In the standard Transformer architecture, each new token requires access to the keys and values of all preceding tokens. As a result, the KV cache grows linearly with sequence length:$[\mathcal{O}(N)]$. For long-context models, this quickly exceeds the VRAM capacity of a single GPU (e.g., an H100), necessitating either distributed sharding or aggressive pruning strategies.
Existing Heavy Hitter or Top-K eviction strategies rely on a simple premise: if a token isn’t being looked at now, it won’t be looked at later. However, information in natural language is inherently context-dependent and non-stationary. A token that is irrelevant in one segment may become the primary anchor in another.
In this post, I’ll walk through another paradigm: The SRC (Selection-Reconstruction-Compression) Pipeline. Instead of deleting tokens, we mathematically summarize them using Information Theory and Linear Algebra.
To understand why this assumption fails, we first need to examine the structure of attention itself.
The attention mechanism does not operate on tokens independently. Instead, it produces a dense interaction pattern between queries and keys, where each token participates in a global computation.

Each row corresponds to a query token, and each column corresponds to a key token.
The intensity reflects how strongly a query attends to a given key.
Several observations emerge:
While pruning appears effective on average, a finer-grained analysis reveals a critical failure mode.

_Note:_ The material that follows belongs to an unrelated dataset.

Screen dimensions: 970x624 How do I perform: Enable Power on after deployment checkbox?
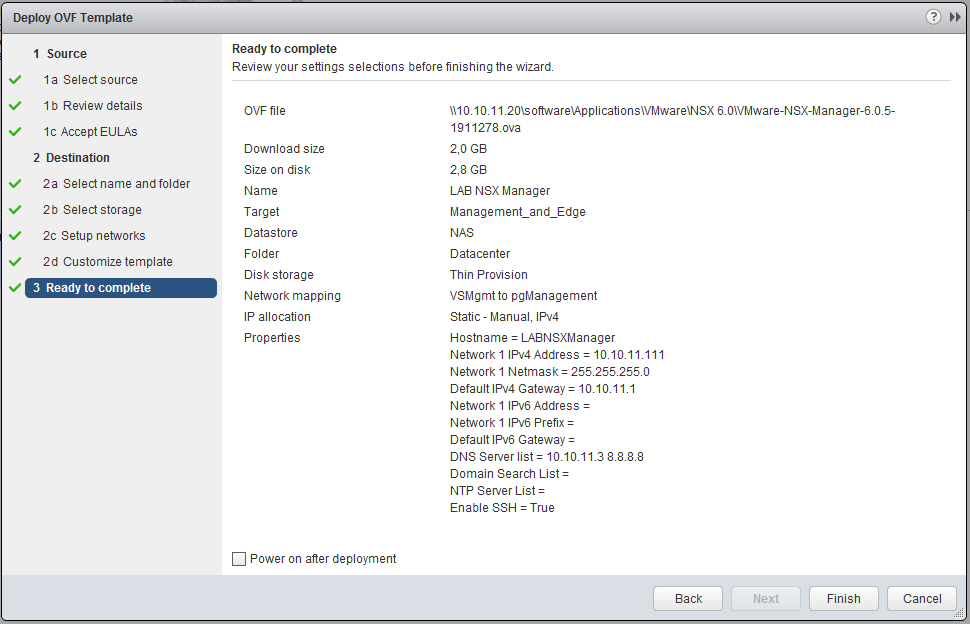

This plot shows the reconstruction error for each token after applying Top-K pruning.
Most tokens exhibit low error, suggesting that pruning works well locally. However, a few tokens show sharp spikes in error, indicating catastrophic failures.
These spikes correspond to tokens whose contribution is:
Notably, these failures are not predictable from local importance alone.
Pruning fails not uniformly, but selectively and unpredictably.
To address these limitations, we shift from a heuristic, decision-based paradigm to a structured transformation pipeline.
Instead of deciding which tokens to remove, we aim to approximate their contribution through a sequence of operations:
Selection → Reconstruction → Compression
How do we decide which tokens to summarize? Instead of magnitude, we look at Information Uncertainty.
We calculate the Shannon Entropy H(P) of the attention weights for each head. If a token has high entropy, it means the model is “diffusing” its focus; the information is less specific and potentially more redundant.
$$H(P) = -\sum_{i} p_i \log(p_i)$$
Tokens with high entropy and low cumulative importance are moved to a “Recycle Bin.” Low-entropy “anchor” tokens are kept in the high-fidelity Active Cache.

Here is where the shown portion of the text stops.